**YOUR GOAL:** Keep only the lines of the data below that contain the word "Fallecidos". The match is case-sensitive.

**DATA FOR PROCESSING:**
#####

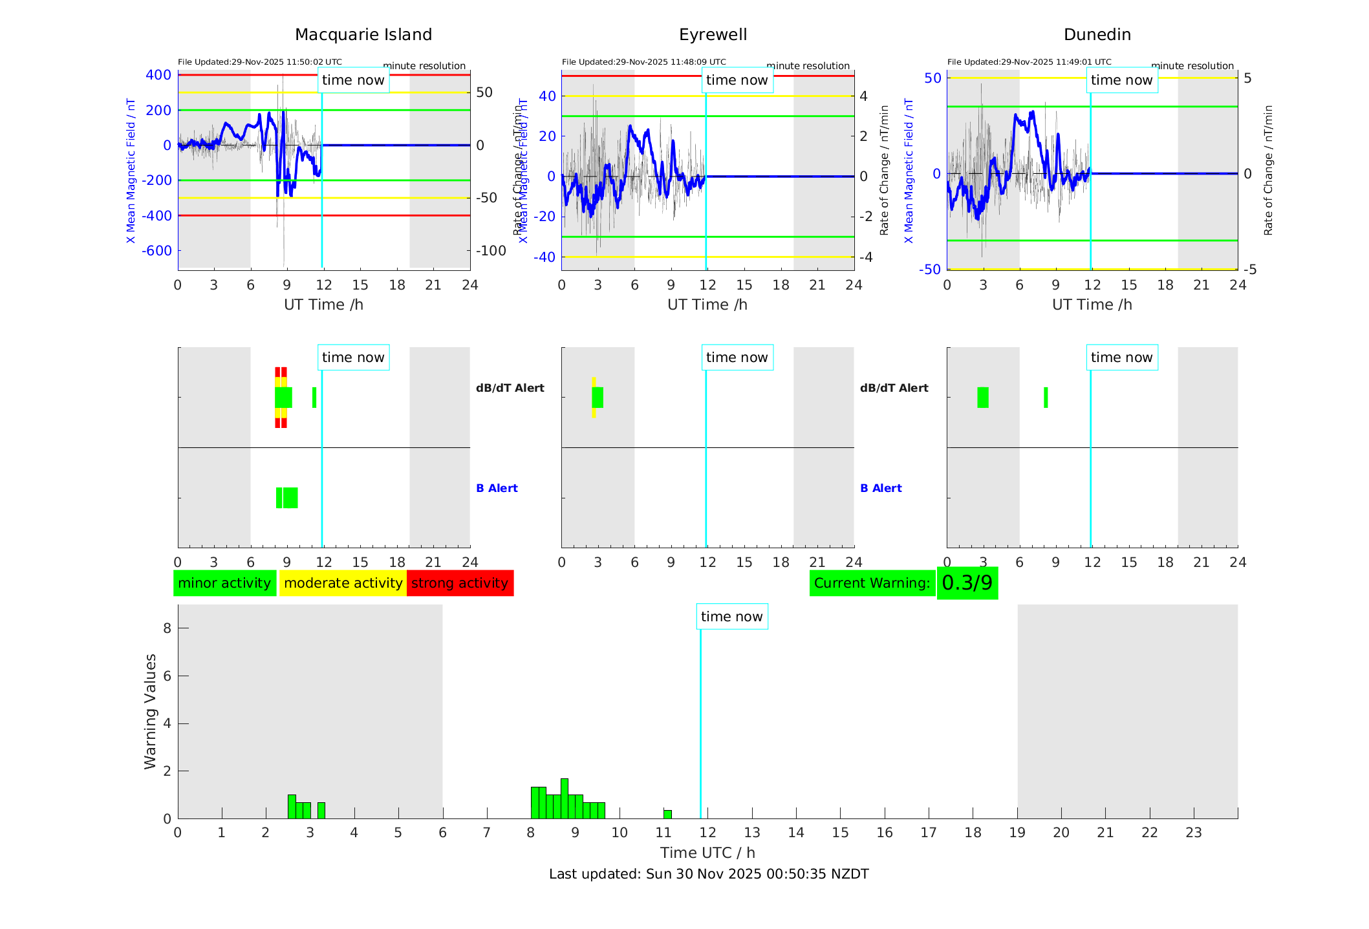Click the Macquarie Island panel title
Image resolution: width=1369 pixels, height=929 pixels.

#####

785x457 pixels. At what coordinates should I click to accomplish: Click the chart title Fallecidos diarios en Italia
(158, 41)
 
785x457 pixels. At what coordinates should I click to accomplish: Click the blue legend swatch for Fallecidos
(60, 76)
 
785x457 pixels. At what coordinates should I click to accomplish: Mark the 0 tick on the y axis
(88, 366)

#####

**RESPONSE TO THE TASK:**
785x457 pixels. At what coordinates should I click to accomplish: Click the chart title Fallecidos diarios en Italia
785x457 pixels. At what coordinates should I click to accomplish: Click the blue legend swatch for Fallecidos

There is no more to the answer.